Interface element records
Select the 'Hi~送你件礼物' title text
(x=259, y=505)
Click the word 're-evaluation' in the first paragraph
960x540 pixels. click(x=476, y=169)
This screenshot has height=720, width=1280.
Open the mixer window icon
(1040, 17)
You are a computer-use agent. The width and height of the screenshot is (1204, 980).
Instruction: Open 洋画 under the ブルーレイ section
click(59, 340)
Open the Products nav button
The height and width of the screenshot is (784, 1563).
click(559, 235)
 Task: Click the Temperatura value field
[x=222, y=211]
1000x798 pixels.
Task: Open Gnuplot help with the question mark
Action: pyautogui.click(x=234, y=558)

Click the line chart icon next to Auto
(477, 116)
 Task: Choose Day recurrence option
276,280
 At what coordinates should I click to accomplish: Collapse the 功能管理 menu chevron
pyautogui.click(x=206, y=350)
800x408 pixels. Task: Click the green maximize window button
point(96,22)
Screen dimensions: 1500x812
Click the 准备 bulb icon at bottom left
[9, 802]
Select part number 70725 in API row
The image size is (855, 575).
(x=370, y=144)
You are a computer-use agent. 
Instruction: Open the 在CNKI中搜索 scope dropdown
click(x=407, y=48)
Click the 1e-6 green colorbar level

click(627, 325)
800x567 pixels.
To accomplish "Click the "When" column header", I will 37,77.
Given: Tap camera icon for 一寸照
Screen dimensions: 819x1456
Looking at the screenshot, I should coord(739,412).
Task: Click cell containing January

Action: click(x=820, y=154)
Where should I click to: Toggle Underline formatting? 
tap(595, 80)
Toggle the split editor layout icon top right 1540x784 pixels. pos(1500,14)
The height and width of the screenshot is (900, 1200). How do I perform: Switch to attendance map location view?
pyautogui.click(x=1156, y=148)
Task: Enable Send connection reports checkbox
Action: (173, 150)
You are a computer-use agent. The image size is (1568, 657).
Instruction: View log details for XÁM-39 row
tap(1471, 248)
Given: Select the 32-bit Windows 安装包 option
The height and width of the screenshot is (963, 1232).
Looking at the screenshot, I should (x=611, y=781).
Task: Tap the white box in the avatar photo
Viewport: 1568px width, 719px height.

TASK STATEMENT ▸ Rewrite all of these lines, swapping "Instruction" for "Command" everywhere it occurs and leaving everything else unchanged.

FINISHED ANSWER ▸
Select the 'Hi~送你件礼物' title text
(x=259, y=505)
Click the word 're-evaluation' in the first paragraph
960x540 pixels. click(x=476, y=169)
This screenshot has height=720, width=1280.
Open the mixer window icon
(1040, 17)
You are a computer-use agent. The width and height of the screenshot is (1204, 980).
Command: Open 洋画 under the ブルーレイ section
click(59, 340)
Open the Products nav button
The height and width of the screenshot is (784, 1563).
click(559, 235)
 Task: Click the Temperatura value field
[x=222, y=211]
1000x798 pixels.
Task: Open Gnuplot help with the question mark
Action: pyautogui.click(x=234, y=558)

Click the line chart icon next to Auto
(477, 116)
 Task: Choose Day recurrence option
276,280
 At what coordinates should I click to accomplish: Collapse the 功能管理 menu chevron
pyautogui.click(x=206, y=350)
800x408 pixels. Task: Click the green maximize window button
point(96,22)
Screen dimensions: 1500x812
Click the 准备 bulb icon at bottom left
[9, 802]
Select part number 70725 in API row
The image size is (855, 575).
(x=370, y=144)
You are a computer-use agent. 
Command: Open the 在CNKI中搜索 scope dropdown
click(x=407, y=48)
Click the 1e-6 green colorbar level

click(627, 325)
800x567 pixels.
To accomplish "Click the "When" column header", I will 37,77.
Given: Tap camera icon for 一寸照
Screen dimensions: 819x1456
Looking at the screenshot, I should coord(739,412).
Task: Click cell containing January

Action: click(x=820, y=154)
Where should I click to: Toggle Underline formatting? 
tap(595, 80)
Toggle the split editor layout icon top right 1540x784 pixels. pos(1500,14)
The height and width of the screenshot is (900, 1200). How do I perform: Switch to attendance map location view?
pyautogui.click(x=1156, y=148)
Task: Enable Send connection reports checkbox
Action: (173, 150)
You are a computer-use agent. The image size is (1568, 657).
Command: View log details for XÁM-39 row
tap(1471, 248)
Given: Select the 32-bit Windows 安装包 option
The height and width of the screenshot is (963, 1232).
Looking at the screenshot, I should (x=611, y=781).
Task: Tap the white box in the avatar photo
Viewport: 1568px width, 719px height.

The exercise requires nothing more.